Besalú tuvo una de las comunidades judías más importantes de la Cataluña medieval, y su gran joya apareció por casualidad en los años sesenta: el miqvé, un baño ritual judío del siglo XII excavado junto al río. Es uno de los poquísimos que se conservan en Europa y se visita con la entrada o visita que gestiona la oficina de turismo. El barrio judío que lo rodea, con los restos de la sinagoga y sus callejuelas en pendiente hacia el Fluvià, es de esos lugares que piden calma. Aquí conviene llevar una cámara de fotos compacta a mano, porque la luz de primera hora sobre el puente y los tejados es un regalo.

Sabores de la Garrotxa

La comarca es tierra de cocina volcánica y contundente. En las tiendas y restaurantes del pueblo encontrarás embutidos artesanos, alubias de Santa Pau, queso y la popular ratafía, el licor de hierbas y nueces verdes que aquí se toma como digestivo. Un buen plan es comprar algo de embutido y pan de payés y improvisar un almuerzo con vistas al río.

Cuándo ir y cómo llegar

  • En coche: Besalú está junto a la A-26, a unos 30 minutos de Girona y poco más de una hora y media de Barcelona. Aparca en los estacionamientos de la entrada; el centro es peatonal.
  • En transporte público: hay autobuses regulares desde Girona, Figueres y Olot.
  • Mejor época: primavera y otoño, cuando la Garrotxa está verde y hay menos gente. En septiembre el pueblo celebra una gran fiesta medieval que lo devuelve al siglo XII.

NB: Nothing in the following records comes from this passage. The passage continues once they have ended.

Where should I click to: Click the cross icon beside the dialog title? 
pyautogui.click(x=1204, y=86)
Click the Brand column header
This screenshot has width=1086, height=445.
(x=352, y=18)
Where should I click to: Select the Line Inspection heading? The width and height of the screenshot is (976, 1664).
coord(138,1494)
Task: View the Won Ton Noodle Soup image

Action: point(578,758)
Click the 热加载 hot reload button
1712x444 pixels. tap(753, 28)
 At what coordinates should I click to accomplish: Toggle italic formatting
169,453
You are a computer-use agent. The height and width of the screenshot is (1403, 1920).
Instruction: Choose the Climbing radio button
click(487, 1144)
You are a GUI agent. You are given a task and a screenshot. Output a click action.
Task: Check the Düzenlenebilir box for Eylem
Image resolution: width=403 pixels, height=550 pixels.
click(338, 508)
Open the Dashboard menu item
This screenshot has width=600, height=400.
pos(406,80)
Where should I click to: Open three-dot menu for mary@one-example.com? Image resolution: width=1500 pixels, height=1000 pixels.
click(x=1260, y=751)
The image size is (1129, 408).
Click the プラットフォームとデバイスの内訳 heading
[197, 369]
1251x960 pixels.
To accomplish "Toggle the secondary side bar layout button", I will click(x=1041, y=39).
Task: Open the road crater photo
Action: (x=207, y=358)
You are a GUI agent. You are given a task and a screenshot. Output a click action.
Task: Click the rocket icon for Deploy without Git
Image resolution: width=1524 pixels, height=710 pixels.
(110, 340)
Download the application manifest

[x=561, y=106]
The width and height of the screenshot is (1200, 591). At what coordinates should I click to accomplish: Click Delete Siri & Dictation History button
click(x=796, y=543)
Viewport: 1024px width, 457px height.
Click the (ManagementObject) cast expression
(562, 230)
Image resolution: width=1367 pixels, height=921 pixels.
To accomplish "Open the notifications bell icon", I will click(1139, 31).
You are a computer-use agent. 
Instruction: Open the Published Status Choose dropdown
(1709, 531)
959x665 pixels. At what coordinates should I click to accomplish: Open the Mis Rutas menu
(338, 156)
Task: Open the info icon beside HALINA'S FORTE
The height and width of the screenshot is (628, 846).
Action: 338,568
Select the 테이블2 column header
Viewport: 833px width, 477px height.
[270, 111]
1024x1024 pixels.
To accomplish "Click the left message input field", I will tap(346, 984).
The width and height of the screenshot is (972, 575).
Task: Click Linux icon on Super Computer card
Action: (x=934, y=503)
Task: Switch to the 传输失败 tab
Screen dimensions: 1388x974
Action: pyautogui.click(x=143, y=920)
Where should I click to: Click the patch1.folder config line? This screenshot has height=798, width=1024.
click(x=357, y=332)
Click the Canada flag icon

Alrededores: volcanes y pueblos colgados

Besalú es la puerta de la zona volcánica de la Garrotxa: en menos de media hora estás caminando entre los cráteres del Croscat y Santa Margarida o por el hayedo de la Fageda d'en Jordà. También tienes muy cerca Castellfollit de la Roca, encaramado a un risco basáltico, y el lago de Banyoles para cerrar el día junto al agua. Si piensas combinar pueblo y senderismo, una mochila de día ligera con agua y algo de abrigo te resolverá la jornada, porque el tiempo en la comarca cambia rápido.

Besalú se ve en unas horas, pero se disfruta en un día entero, cuando los grupos se marchan y el puente se queda casi vacío. Ven sin prisa, piérdete por sus callejones y deja que el Fluvià te cuente mil años de historia.